House GOP weighs repeal of health mandate in tax bill (copy)

House Speaker Paul Ryan, R-Wisconsin, walks on Capitol Hill in Washington on Nov. 3. House Republicans kicked off four days of work Nov. 6 transforming their 429-page proposal to revamp the nation’s tax code into legislation they optimistically hope to complete by Thanksgiving.

J. Scott Applewhite/Associated Press

The House Republicans are headed in the right direction with their federal tax plan proposal, but they have a long way to go. The proposal isn’t perfect, but it is not nearly as scary as some would lead us to believe.

As an example, USA Today ran a story this week regarding all of the itemized deductions that will go away. Only the well-off in this country can take advantage of them, but you should know they are going away. In 2016, the Tax Foundation reported that 68.5 percent of all households take the standard deduction. That means that nearly 7 out of 10 tax filers never even use these deductions.

According to the same report, of those who do actually itemize their taxes, a significant number of these tax filers make more than $200,000 annually. Of this minority group, 93.5 percent who make $200,000 or more are able to deduct more than the standard deduction.

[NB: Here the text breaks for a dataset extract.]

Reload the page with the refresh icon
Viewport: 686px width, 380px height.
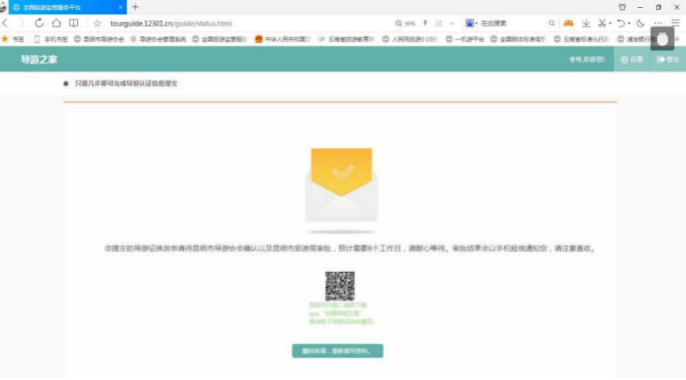pos(39,23)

Some of the deductions that might be eliminated under the plan include deductions for college sports boosters, employer-provided housing, and tax preparation fees. The reason most of us do not take more than the standard deduction is because most of us cannot spend enough on qualifying deductions to even justify itemizing our taxes.

The Tax Policy Center also reported in 2016 that families making more than $250,000 on average only deducted $5,459 for their home mortgage interest deduction. That means a married couple in this bracket still had to spend $7,242 out of their pockets before they could beat this deduction by $1. It’s proposed that the deduction doubles to $24,000.

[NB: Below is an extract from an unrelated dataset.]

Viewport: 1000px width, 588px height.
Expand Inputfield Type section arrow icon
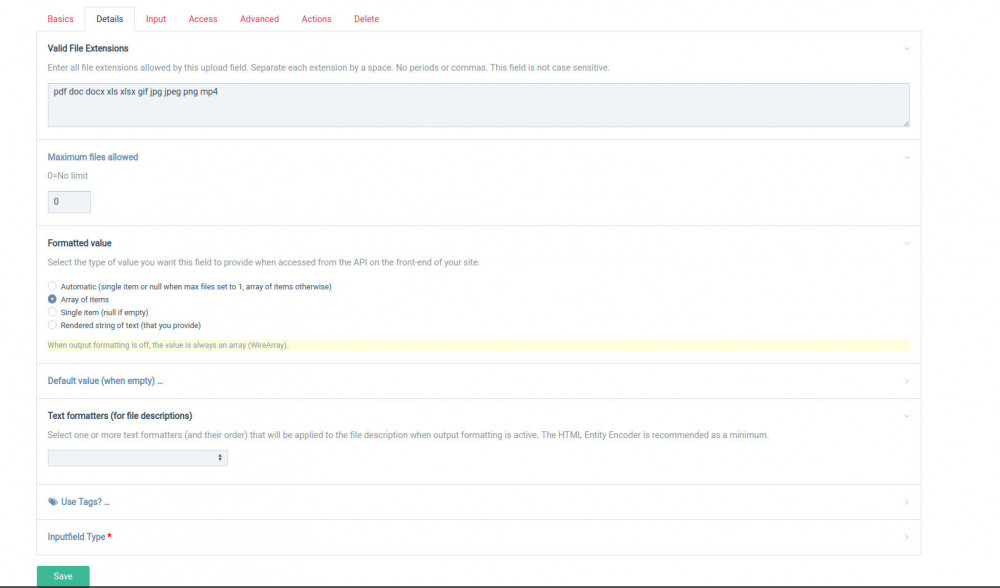[907, 537]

The Tax Policy Center also reported a similar proposal discussed earlier in the year would increase the number of people taking the standard deduction. Of the 30 percent who currently itemize, 84 percent of them would now be eligible for the standard deduction. Under the new tax plan, that means less than 5 percent of all tax filers would be eligible for any of the deductions they are proposing to eliminate.

It is true that teachers would lose their ability to deduct school supplies under this plan. The $250 dollar deduction was irrelevant unless they are one of the itemizers most likely to deduct more than the standard deduction. As we already know, most of those eligible filers make more than $100,000 a year. It is not very likely any teachers are taking this deduction if there are any at all.

The biggest deduction that would be eliminated is the ability to deduct state and local taxes. This has been labeled by Democrats as an attack against blue states. Again, less than 30 percent of filers claim this deduction and more than half of these filers earn more than $200,000 a year – whether they live in red states or blue states. The argument opposing the elimination of this deduction should have you questioning the Democrats: Aren’t the Republicans supposed to be the uber-wealthy?

Because our taxing scheme is “progressive,” meaning taxes levied increase with higher incomes, nearly everyone will see some sort of tax savings in this plan. The largest group will be anyone earning more than $77,400 a year up to $999,999. Millionaires are the exception – with the deductions that are being eliminated, they actually will pay more despite the minor savings they will see on roughly their first million earned.

The most important aspect of the House plan is the reduction of the corporate tax rate from 35 percent to 20 percent. In exchange, they too are giving up a lot of business deductions, but in the end this is a tax rate that will make American companies competitive globally. These are savings that corporations can put into lowering product costs, raising salaries, or padding 401(k) plans through increased profits. Regardless of where these savings go, all three categories benefit us one way or another.

Having said all of that, the GOP plan is not perfect. It’s not even close. The plan still isn’t simple enough for taxpayers and there are many people who will see minor tax increases on the low end of their respective pay scales. The House Republicans could have done better on many aspects of this proposal. But it still should advance to the president.

The current tax code was more than 30, maybe even 60, years in the making. The GOP won’t fix it all over night. Making the necessary adjustments to pass this plan is a step in the right direction. Not passing it might be just as scary.

Tim McCumber believes a bankrupt nation feeds no one.